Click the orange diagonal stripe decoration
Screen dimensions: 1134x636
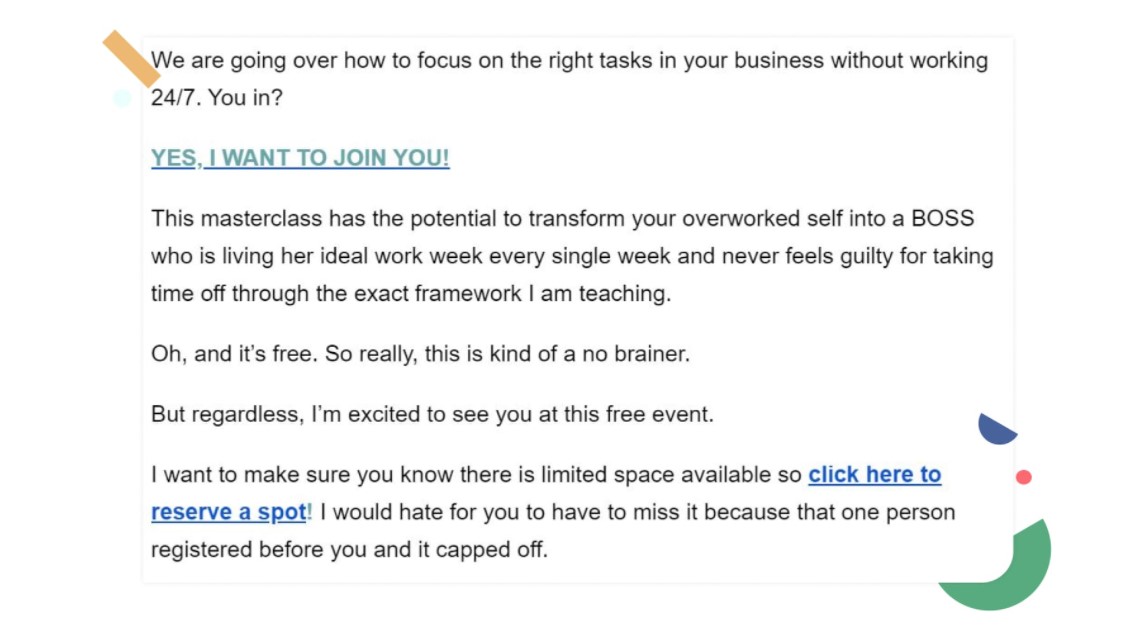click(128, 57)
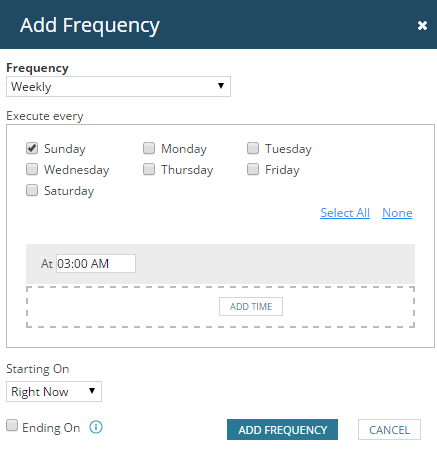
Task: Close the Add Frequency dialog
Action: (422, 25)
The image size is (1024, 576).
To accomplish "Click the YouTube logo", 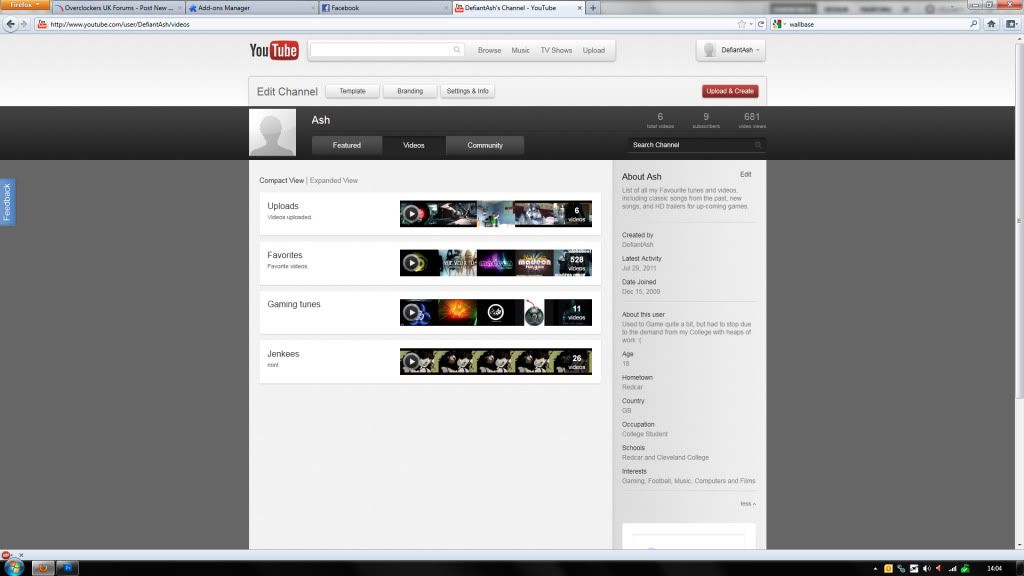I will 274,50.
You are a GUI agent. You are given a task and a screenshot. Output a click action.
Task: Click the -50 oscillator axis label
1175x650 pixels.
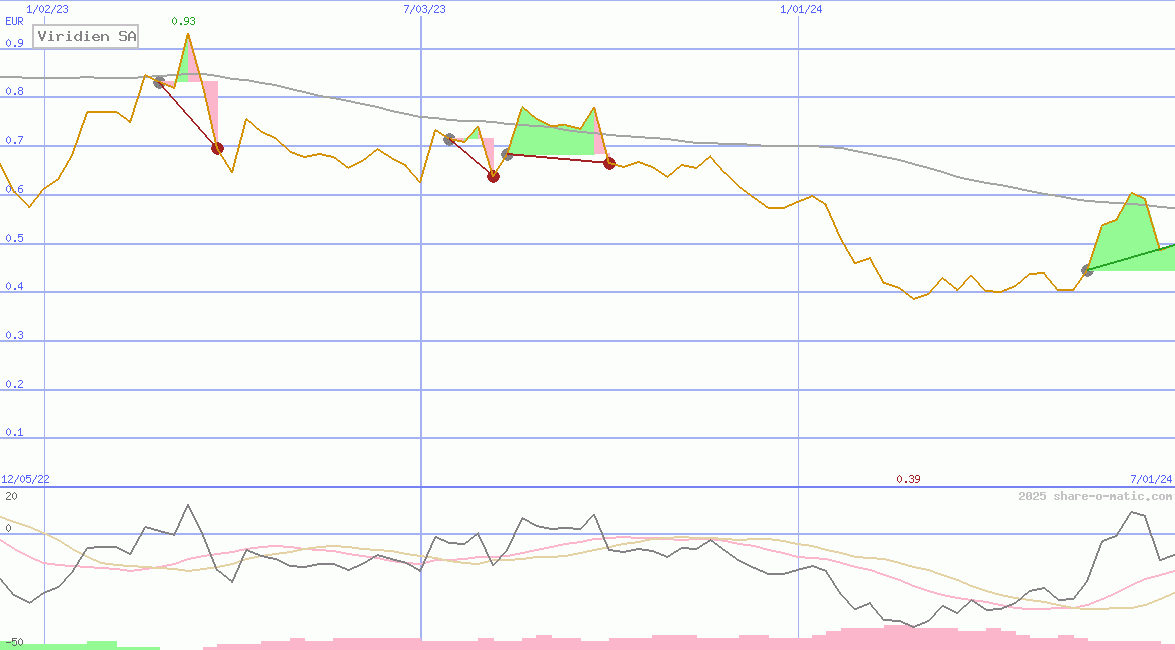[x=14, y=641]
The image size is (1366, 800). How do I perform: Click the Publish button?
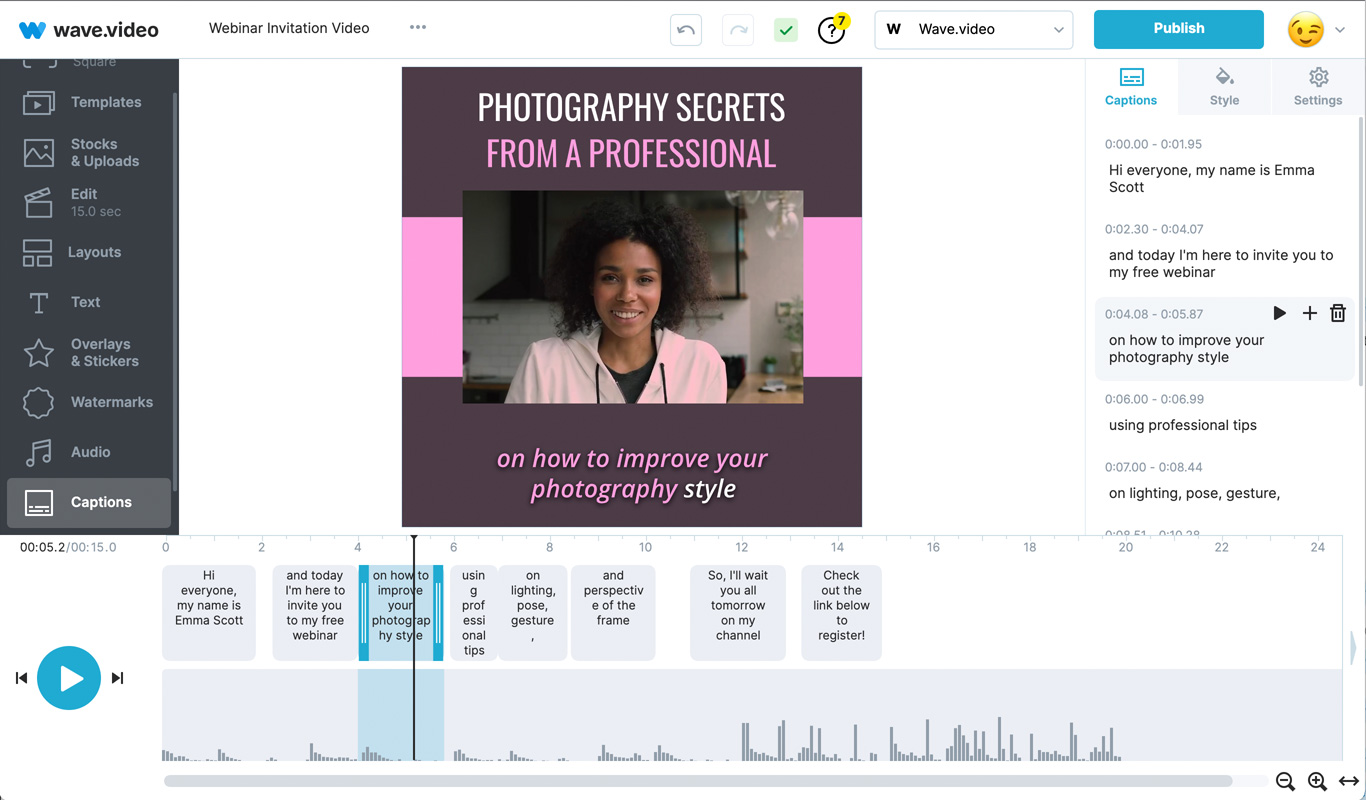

****************

Work task:
Would you restate word for word only the lines from the line with "1175x650 pixels." to the last line above, with the pictures left out?

Exercise output:
1175x650 pixels.
[x=14, y=641]
The image size is (1366, 800). How do I perform: Click the Publish button?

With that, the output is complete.